Still, to compete in digital advertising against the likes of Google and Facebook, Snapchat has had to embrace much of the same technology that powers their ads. Advertisers demand automated, targeted ad serving to tens of millions of users at a time, and trusty reporting on their campaigns.
In October, the last time Snapchat updated its privacy policies, it did include changes to how it collects data, the type of data, and how that data could be used. That privacy update did not include ads in the types of content that could be customized to user tastes.
In the new privacy policy, Snapchat did tweak other clauses that could speak to broader ambitions, as well. It updated policies on the types of data it can access from people’s devices, and what it tracks from users inside the app, and outside.
Discover publishers also have been interested in using the knowledge they have on readers to shape how they produce for Snapchat.
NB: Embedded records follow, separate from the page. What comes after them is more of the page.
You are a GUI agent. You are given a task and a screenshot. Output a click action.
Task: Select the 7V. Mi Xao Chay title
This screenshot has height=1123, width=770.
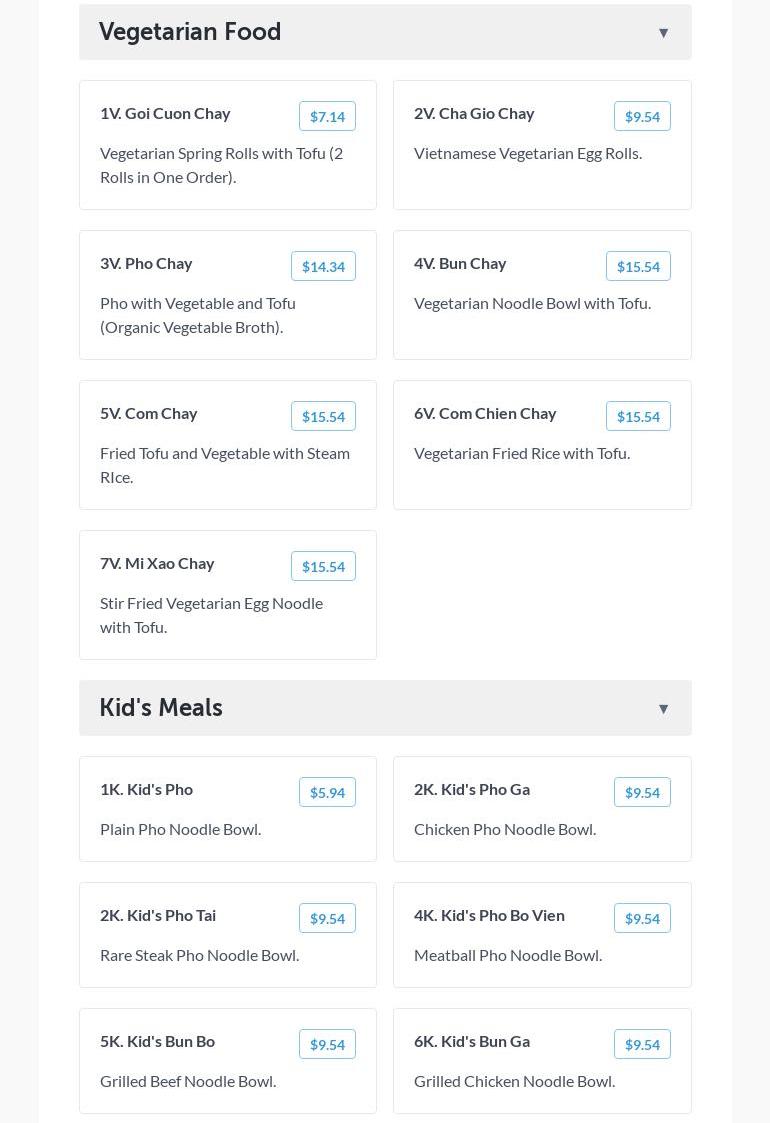point(157,563)
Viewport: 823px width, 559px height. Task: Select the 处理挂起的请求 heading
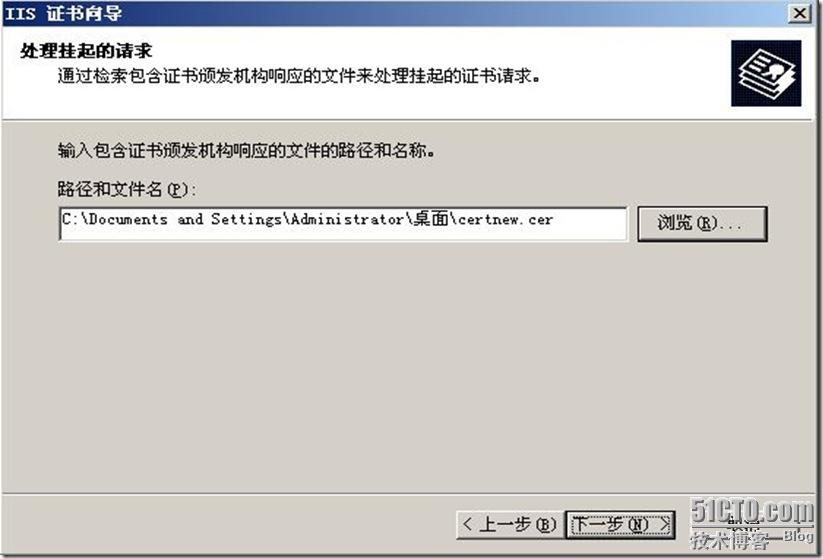tap(86, 51)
For instance, some publishers have said they would like to recommend new stories and videos to readers, or show them fresh content after a reader has already gone through their channels’ offerings.
Sticker shock
Today’s policy changes were accompanied by a product overhaul in which Snapchat introduced new video and chat features. It also launched sticker integrations that liven up the messaging side of the app.
Advertisers think stickers could be another avenue for their marketing on Snapchat, especially after the company bought Bitmoji last week. Bitmoji is a top virtual sticker app that lets people create cartoonish avatars, and it could easily slip into Snapchat’s new sticker library.
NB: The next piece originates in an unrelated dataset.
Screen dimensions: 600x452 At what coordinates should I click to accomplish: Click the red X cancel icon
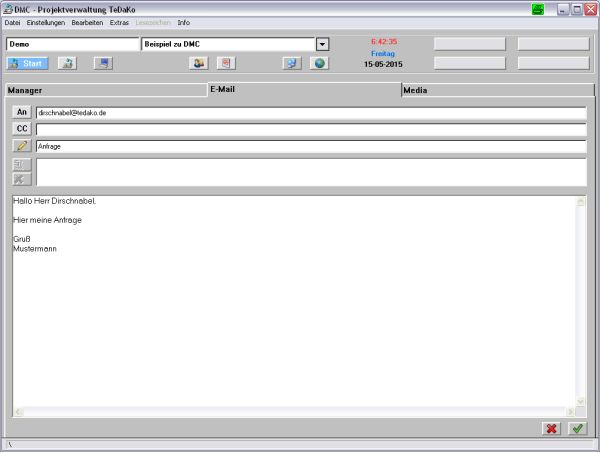pyautogui.click(x=551, y=428)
“What’s missing from the app today is an easy way for a user to insert a representation of themselves into their non-selfie snaps and stories. Bitmoji could provide that, in a customizable and sponsorable way. For example, I could add my bitmoji to a snap wearing Nikes, Ray-Bans or a Game of Thrones outfit,” said Jennifer Lum, co-founder of Adelphic, a mobile ad tech company.
That could put branded content right into the most trafficked — and most sacred — area within Snapchat, the messaging side of the app.